Stored data entries
_ _ _

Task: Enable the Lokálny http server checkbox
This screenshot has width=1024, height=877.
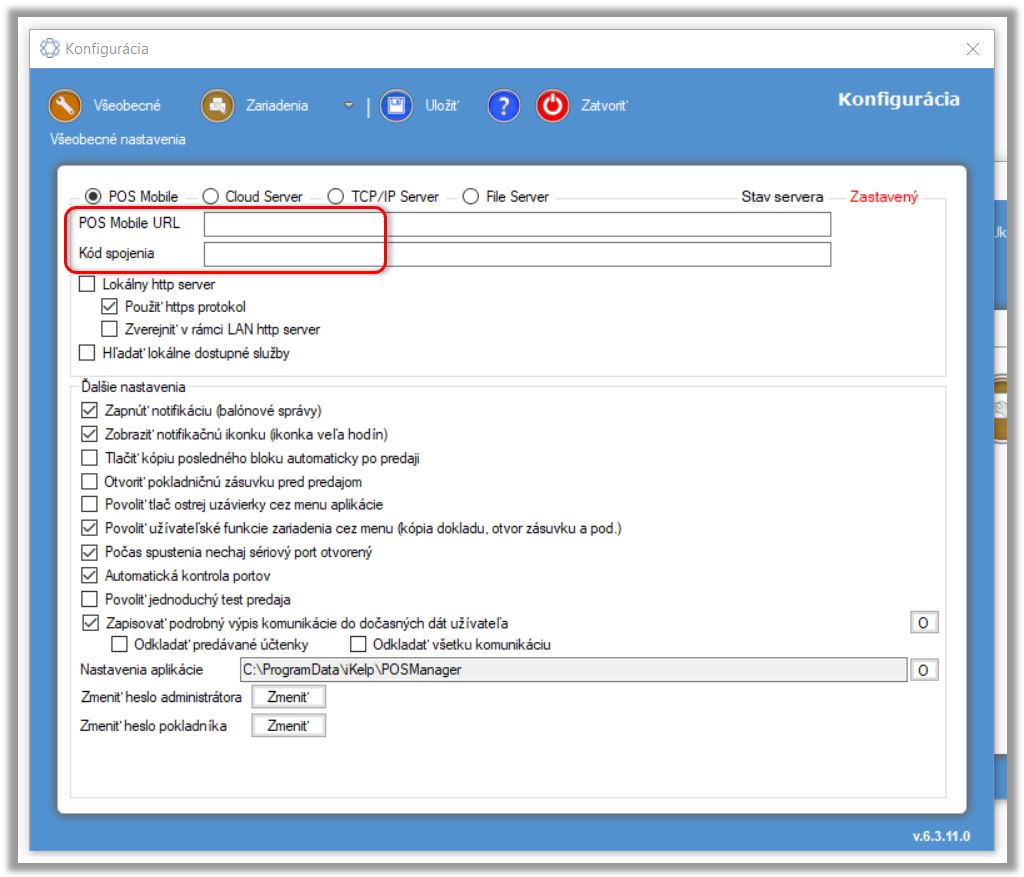Action: coord(87,285)
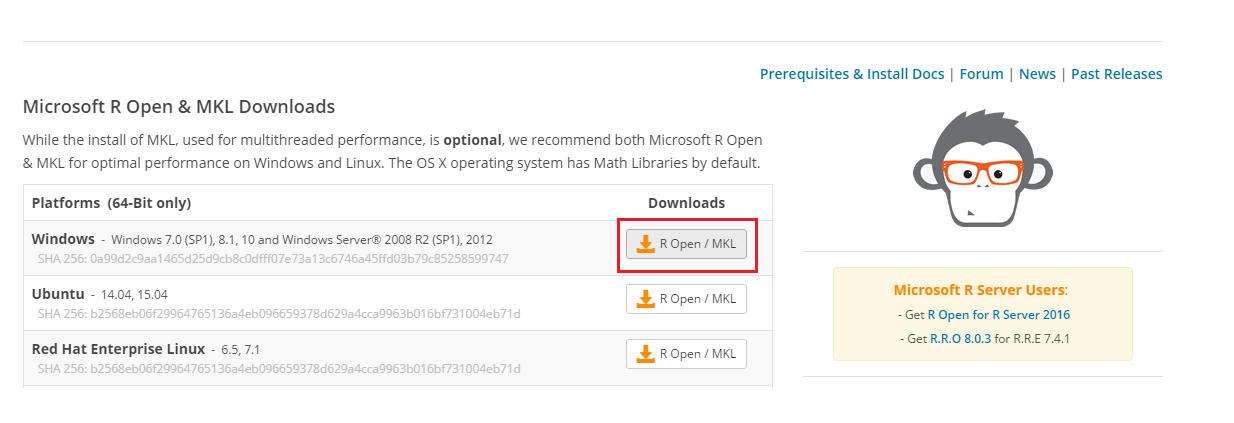Click 'R Open / MKL' for Red Hat Enterprise Linux
This screenshot has width=1234, height=423.
coord(697,354)
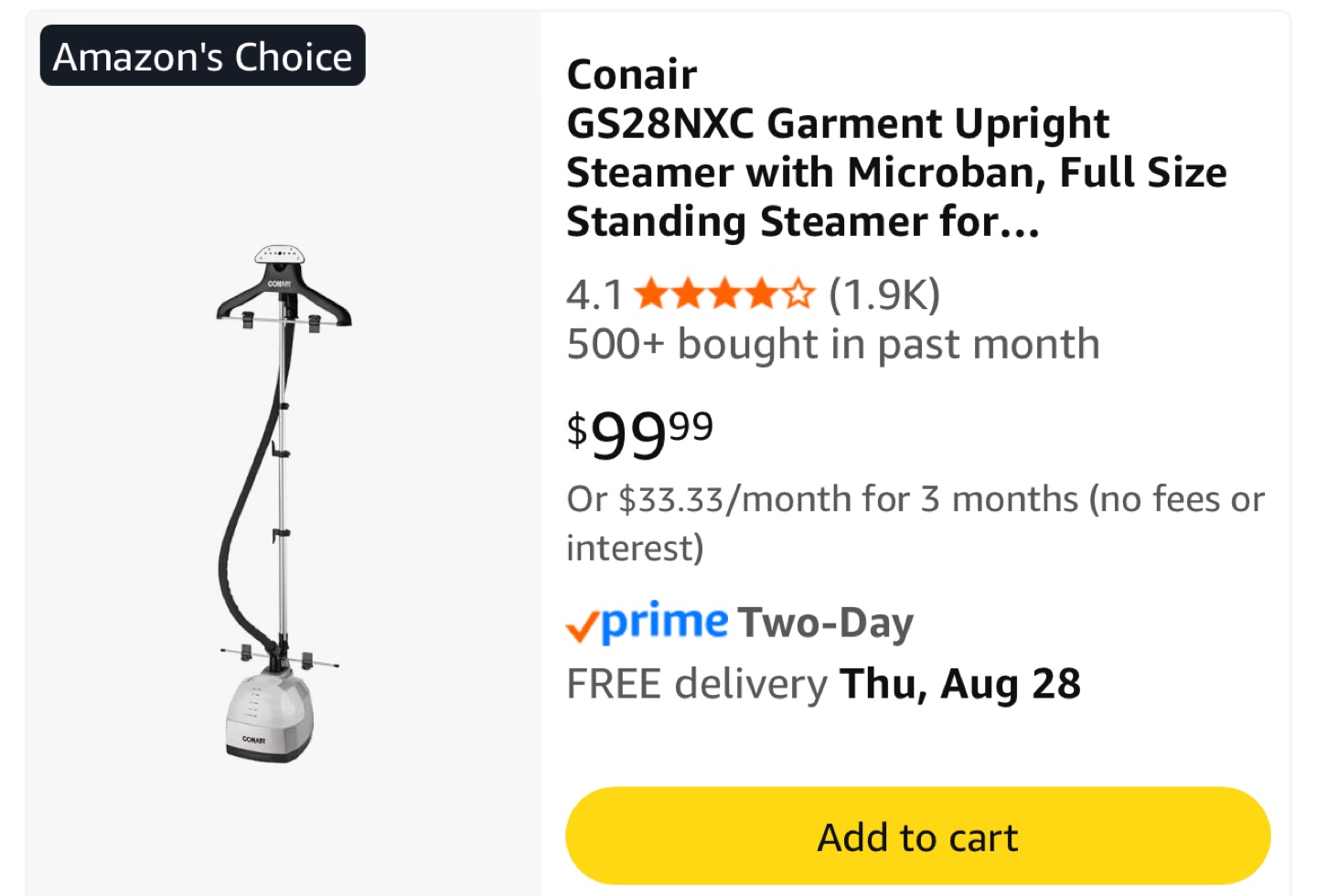Screen dimensions: 1317x896
Task: Click the Two-Day shipping label
Action: pos(825,624)
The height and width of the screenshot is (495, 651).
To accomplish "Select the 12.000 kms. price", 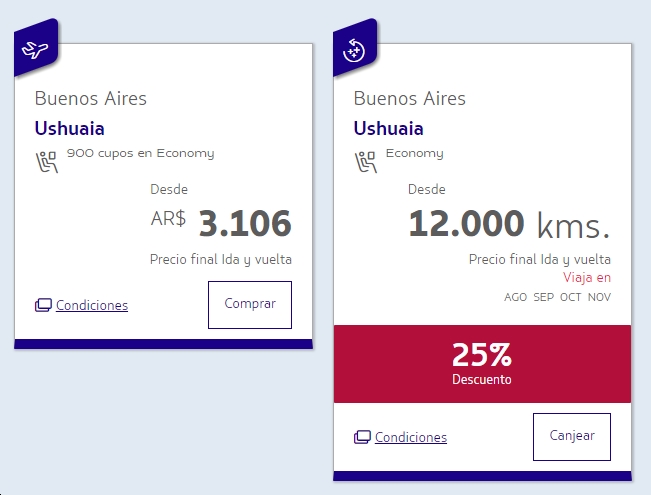I will [x=508, y=224].
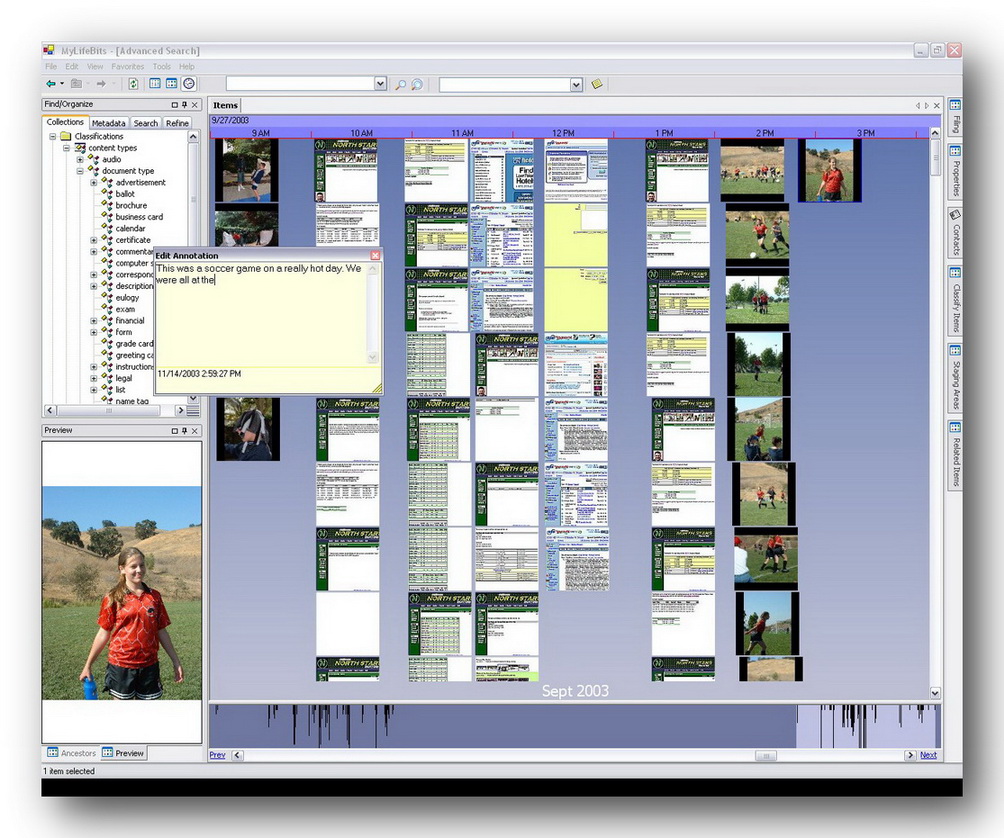Viewport: 1004px width, 838px height.
Task: Open the Staging Areas side panel
Action: pos(955,378)
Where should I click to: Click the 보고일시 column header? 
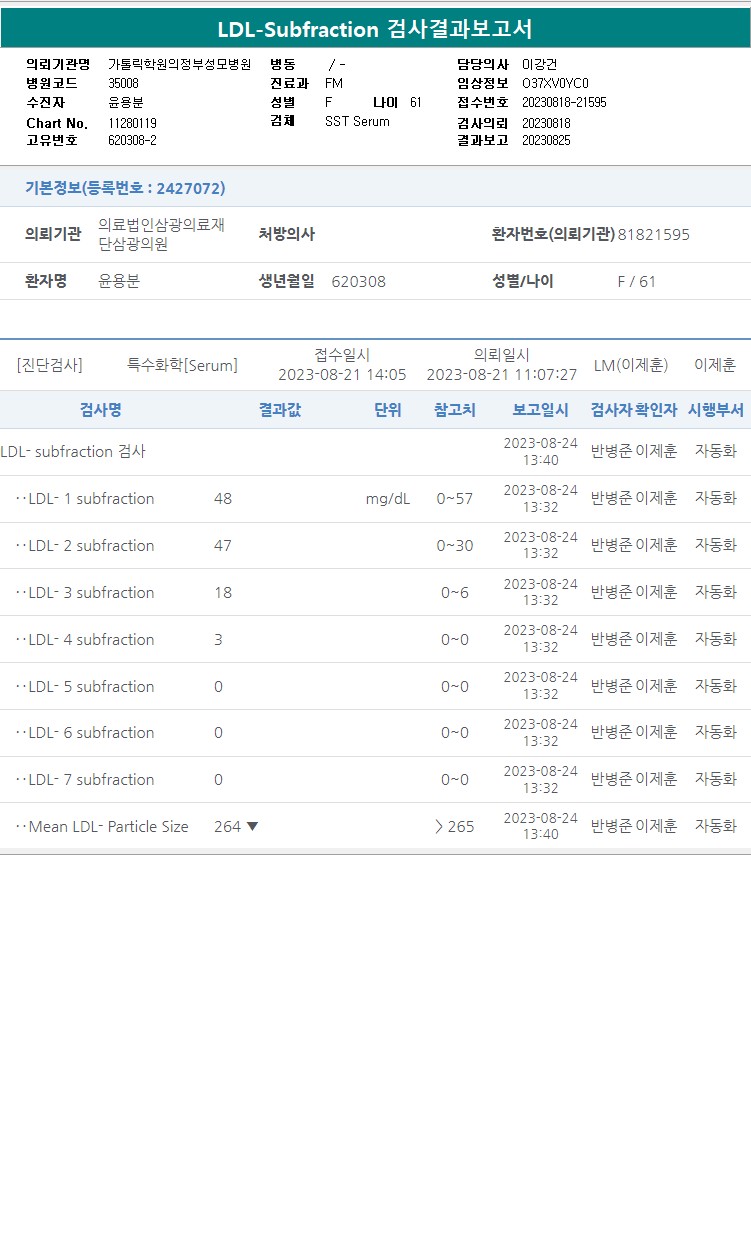540,410
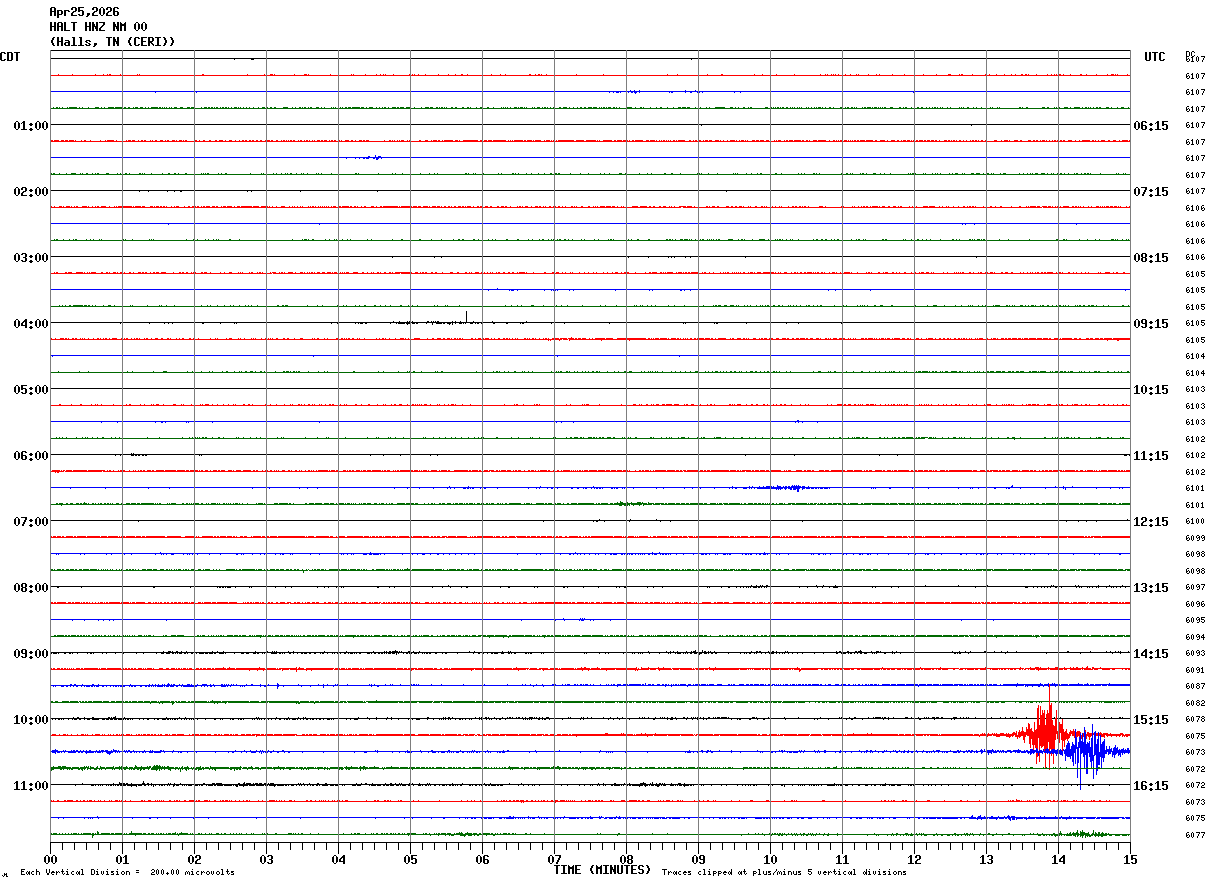Click the 09:15 UTC row label
Viewport: 1210px width, 886px height.
[1150, 323]
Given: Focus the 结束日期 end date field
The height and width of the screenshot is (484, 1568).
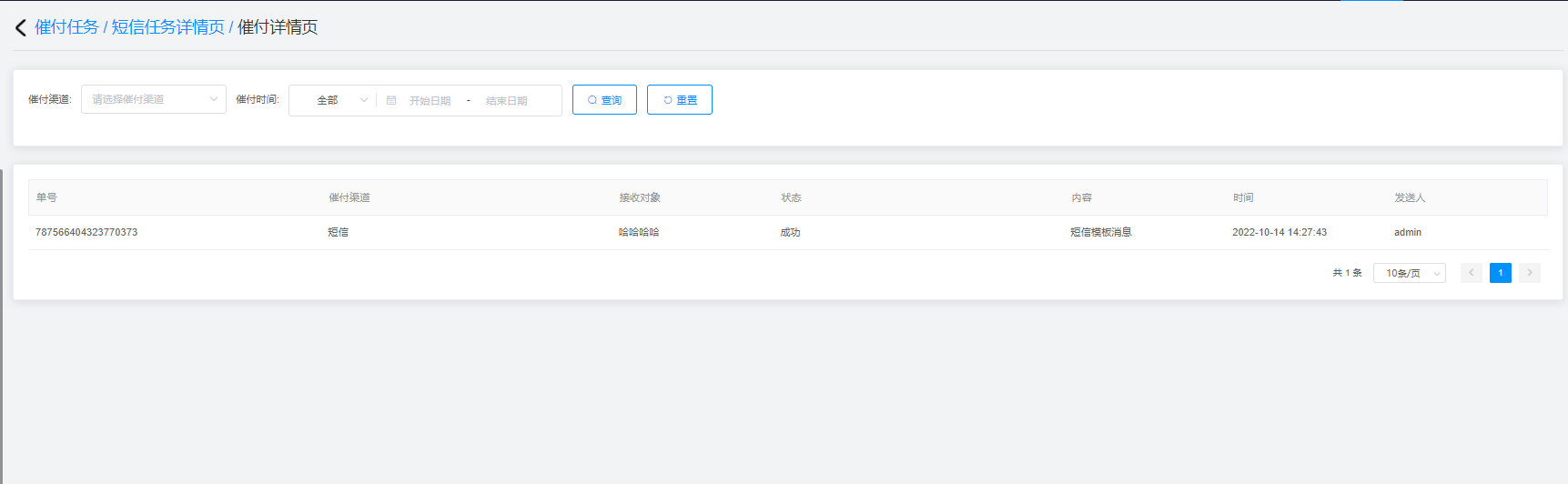Looking at the screenshot, I should 507,101.
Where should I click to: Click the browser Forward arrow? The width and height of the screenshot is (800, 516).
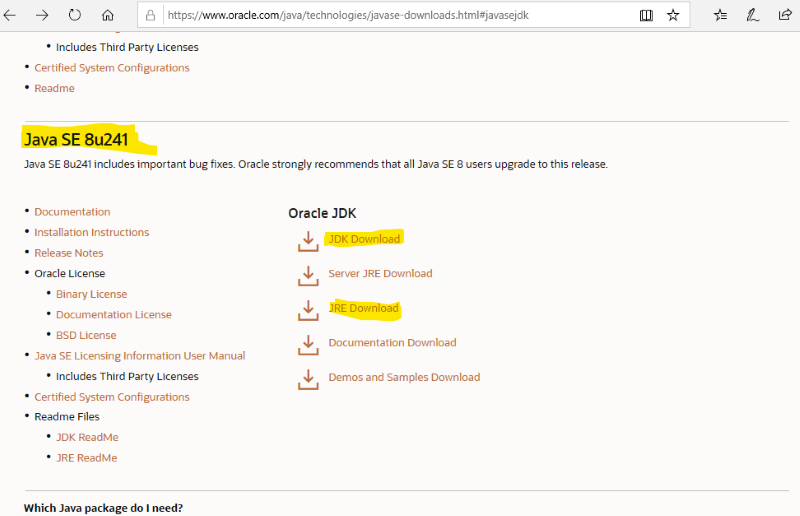click(x=43, y=16)
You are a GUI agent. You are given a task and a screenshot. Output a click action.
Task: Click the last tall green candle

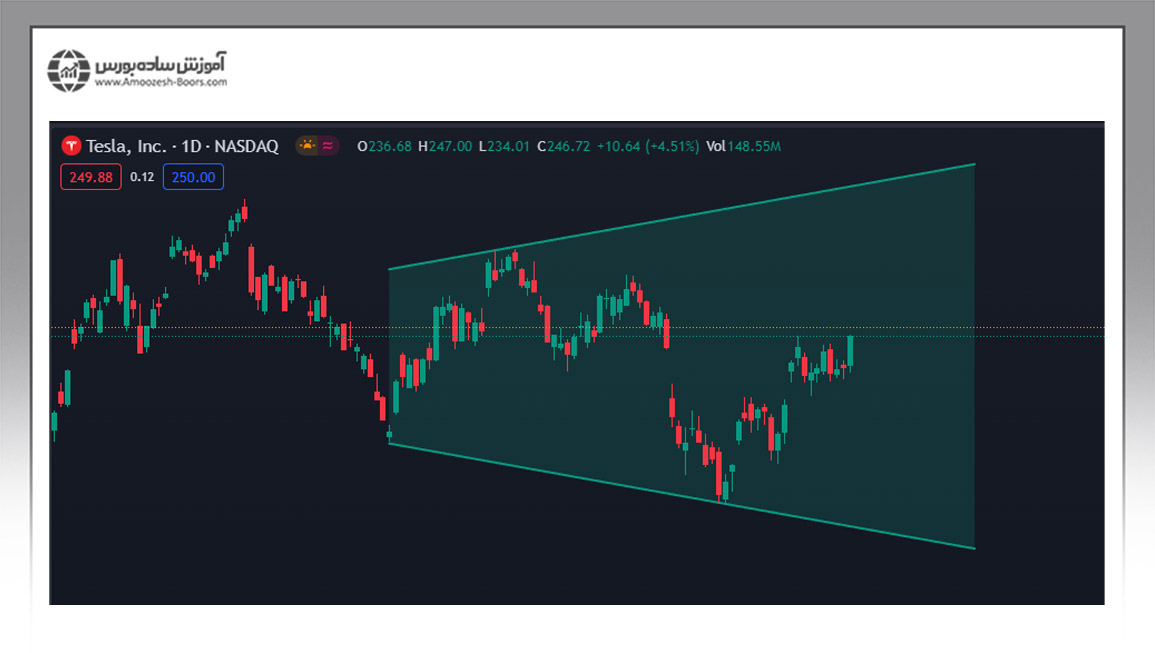(x=850, y=350)
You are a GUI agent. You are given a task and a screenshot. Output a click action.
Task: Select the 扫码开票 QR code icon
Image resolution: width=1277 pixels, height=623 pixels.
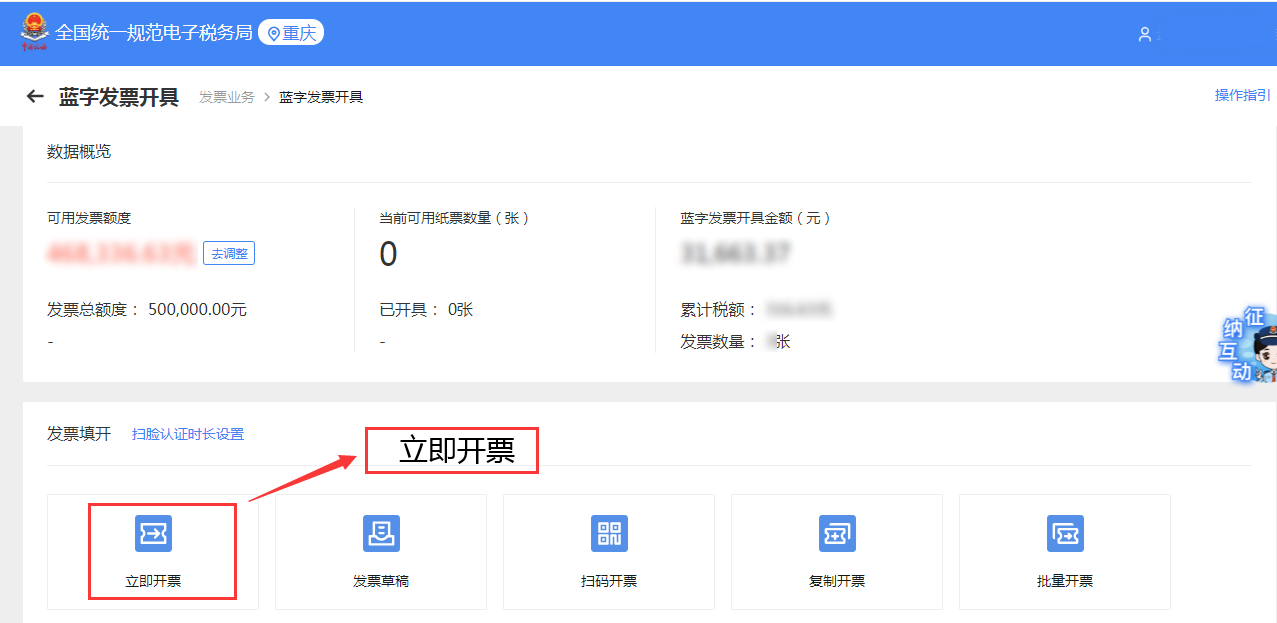tap(609, 534)
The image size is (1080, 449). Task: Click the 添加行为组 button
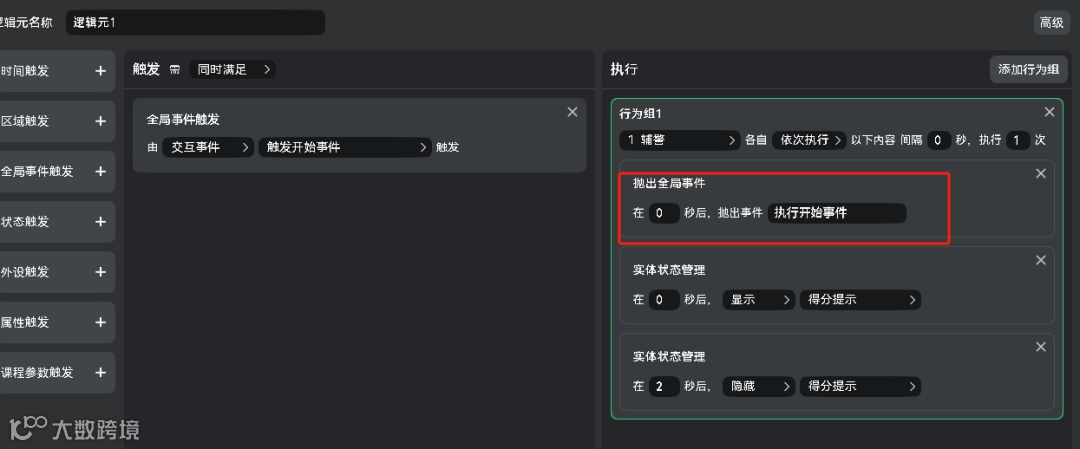[x=1028, y=69]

_ _ _

▸ **TASK PROMPT**:
Leaving out every picture, copy exactly the lines from the one that contains "Image resolution: width=1277" through the end of the entries above.

▸ **EXERCISE SOLUTION**:
Image resolution: width=1277 pixels, height=623 pixels.
tap(609, 534)
The image size is (1080, 449). Task: Click the 添加行为组 button
[x=1028, y=69]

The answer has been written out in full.